AMBIT and branded therapies

Our emphasis is increasingly on trying to offer AMBIT as a supportive - yet highly structured - framework for excellent local adapatation, rather than trying to force it onto the market as another "branded" therapy. Local "use-instances" of AMBIT are already directed at a range of different sub-populations, in different cultural milieux - see the signposting TiddlyManuals.com site.

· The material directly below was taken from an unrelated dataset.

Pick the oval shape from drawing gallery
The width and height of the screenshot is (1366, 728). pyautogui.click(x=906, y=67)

In many ways AMBIT (and tiddlymanuals) is about empowering local services to clarify and build the most effective possible "Treatment as Usual", marrying evidence based practice (provided by our slowly-developing 'core' manual (here) with practice based evidence via the growing number of locally-adapted wiki treatment manuals, where teams manualize their own practice transparently, sharing and refining best practice in a collaborative network of 'open source' practitioners.

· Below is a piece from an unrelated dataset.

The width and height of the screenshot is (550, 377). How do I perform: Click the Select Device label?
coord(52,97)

There is much emphasis on ensuring ease of implementation for AMBIT, and adaptability; this is most obviously represented in the form of tiddlywiki manuals, but is of course also one of the distinguishing features of mentalization per se; mentalization is exactly that psychological function seen as offering 'steerage' and 'navigation' through the complicated social universe which we inhabit - it is absolutely about supplying adaptability for the mentalizer!

In contrast to some other more rigidly-manualized approaches (which I could unfairly caricature as promoting a rather non-mentalizing stance that "We Know Best"), this is an alternative approach to the insistence that the rest of a service ecology should bend itself to the will of the manual-as-a-thing-in-itself. Our hypothesis is that most (if not all) well-conducted therapeutic techniques act to stimulate mentalizing, and indeed this is probably the 'curative feature' of all successful therapy; that there are many different ways to stimulate and support this most human of functions is hardly surprising!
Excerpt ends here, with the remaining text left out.